Hablar de agua y de ríos en Aragón es tan delicado como sacar a
colación la lógica, o no, de las grandes infraestructuras, cuyo poder
transformador tanto hemos sobrevalorado en esta bendita (y atontada)
Tierra Noble. Es curioso que en estos momentos alucinemos con una
crecida ordinaria del Ebro, cuyos supuestos daños no tienen tanto que
ver con la naturaleza del fenómeno en sí como con la pésima gestión de
una cuenca fluvial reguladísima donde se viene aspirando a canalizar y
controlar todo recurso hídrico sin tener en cuenta el coste, la
rentabilidad y el sentido común.
Si atendemos a las series
históricas, 1.800 metros cúbicos por segundo eran hasta hace muy poco un
caudal razonable y normal en determinadas épocas del año. Otra cosa es
que últimamente nos hayamos acostumbrado a ver nuestros ríos casi secos,
secos del todo... o transmutados en charcos dominado por las algas y
las larvas de mosquito y mosca negra (como ocurre en Zaragoza gracias al
dichoso azud). Los cauces han sido invadidos (su increíble reducción
puede constatarse a través de la fotografía aérea sistematizada a partir
de los años 60). La explotación de los pantanos (para regar o producir
energía) ha impuesto su ley. Finalmente, la sensación de los habitantes
de las riberas toma por excepcional lo normal (esos 1.800 metros cúbicos
por segundo) y viceversa (las láminas artificiales de agua muerta) .
Las crecidas son buenas.
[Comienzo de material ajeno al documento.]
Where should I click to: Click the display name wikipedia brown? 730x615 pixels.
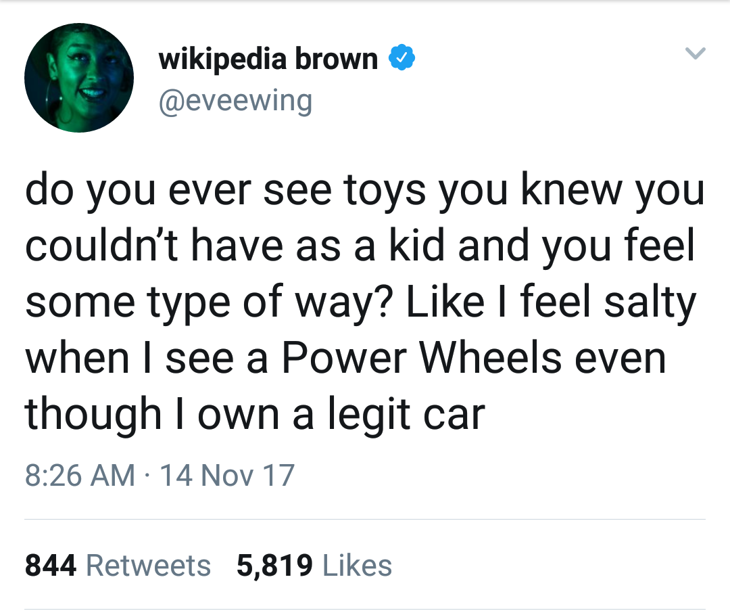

Depuran las aguas, limpian los cauces,
rellenan los acuíferos, colman los pantanos (que sí, que también son
necesarios), mantienen el delta y dan fe de que los ríos aún están vivos
(o medio vivos). En Aragón no ha habido forma de que conceptos tan
sencillos encajasen en el imaginario colectivo. Tal vez porque todos
tenemos un abuelo labrador, o porque desde siempre nos hemos cocido en
la salsa de las falsas verdades que interesan no tanto a los labradores
como a las grandes constructoras, las consultoras de ingeniería, las
cúpulas de los sistemas de riego, los políticos facilones (incluidos los
sobrecogedores) y los comunicadores oficiosos. ¡Ay, madre... Qué cruz!